Volvemos a la humanidad, a los lugares repletos de desconocidos, al síndrome obsesivo compulsivo, al quién-habrá-tocado-esto-y-con-qué al cuántas-personas habrán-salado-esta-silla-y-hace-cuánto. Y es que Bogotá es otra cuando está llena, el clima cambia y nos sentimos más en guerra. Nos movemos con afán, con hambre y con asco, el tiempo ya no alcanza para desplazarnos todo lo que nos debemos desplazar.
Y no es que yo me quede aislada en mi pequeña cueva todas las vacaciones y no me monte en un solo bus (aunque sí) es que los buses del regreso, así como la ciudad del regreso, son otros. En un día hábil[1] promedio paso alrededor de dos horas y media en un bus. No puedo dormir en ellos desde que un taxista me contó que se quedó dormido en un bus y amaneció en un potrero. Así que normalmente solo miro a la ventana y me enamoro de nucas ajenas. No leo en el bus, si les preocupa lo del potrero ya se imaginarán las historias que me cuentan los taxistas sobre leer en los buses. Normalmente trato de mirar hacia fuera y hacer listas en mi cabeza. Eso si estoy sentada, porque si estoy parada solo pienso en sentarme. Si quieren saber quiénes son no hay que viajar a la India, deben pasar dos horas parados en un bus de Bogotá (me preguntó qué pasaría si promoviéramos el turismo a esta ciudad como un centro de meditación a partir del caos.) Pero partamos de que toda situación miserable es tres veces más miserable si está lloviendo. Durante el invierno (normalmente acá no hay inviernos, pero hubo tanto frío que tuvimos que ponerle un nombre) hubo días en los que no amaneció, y en esos días solo pocos se salvaron de estar atascados en un bus con cerca de ochenta personas más, todos preguntándose por qué no amanecía (la Bogotá ausente no es así, la Bogotá que era hace un mes y ya no es). En esa ciudad no hay tráfico y todos los días son primero de enero, los que quedamos nos seguimos quejando de aquellos que nos dejan, pero sonreímos.

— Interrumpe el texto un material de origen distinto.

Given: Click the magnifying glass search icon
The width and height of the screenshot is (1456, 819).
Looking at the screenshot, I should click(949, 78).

Hablo de Bogotá porque llevo una buena racha de tiempo aquí, tanto que ya perdí la cuenta de las oportunidades que tuve para dejarla. ¿Por qué no me voy? Porque a lo mejor de esta ciudad no se puede decir nada absoluto. Puede que sea la ciudad del regreso y la ciudad del abandono y sobre todo la del olvido, pero siempre pasa algo que nos hace retractarnos de todo. La semana pasada dos hombres se subieron a mi bus a cantar La cucharita de Jorge Velosa y hasta el conductor terminó cantando. Llovía, y Bogotá es peligrosa cuando está nublada porque no se ven las montañas del oriente, y sin las montañas del oriente, ¿cómo vamos a encontrar el norte?

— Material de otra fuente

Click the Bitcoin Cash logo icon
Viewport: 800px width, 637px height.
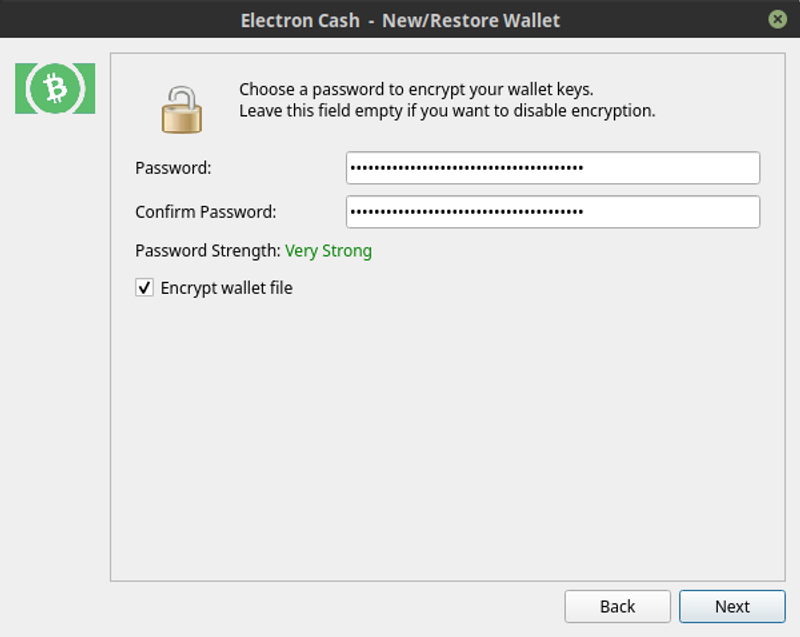(x=55, y=89)
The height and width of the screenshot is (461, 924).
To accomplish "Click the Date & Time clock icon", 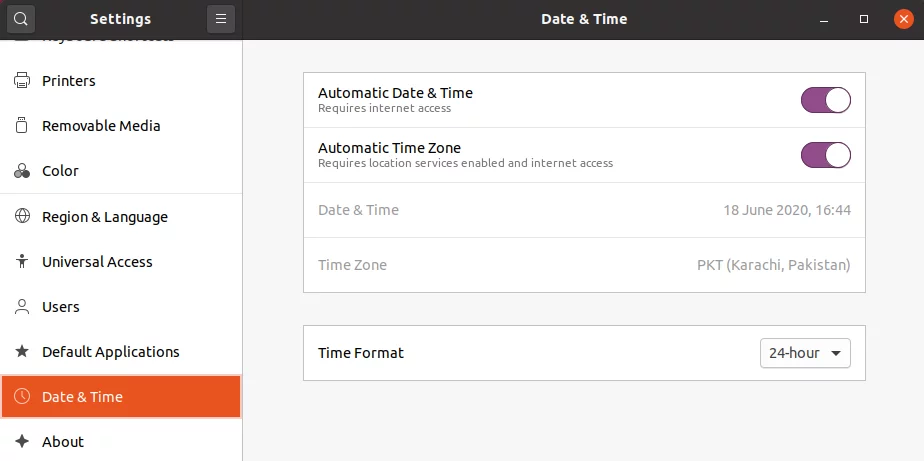I will pyautogui.click(x=22, y=396).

Me quedo porque algún día esta ciudad nos va a devolver a todos los que se fueron. La ciudad del olvido y del caos por fin será la ciudad del regreso, del verdadero regreso. Ojalá entonces haya ciudad a la cual volver, algún bus en el que cuarenta personas canten “La cucharita se me perdió, la cucharita se me perdió, la cucharita se me perdió…” sintiendo que al cantar recuperan lo que han perdido.
[1] Días hábiles, días inhábiles. ¿A quién se le ocurrió discriminar sobre la habilidad de los días?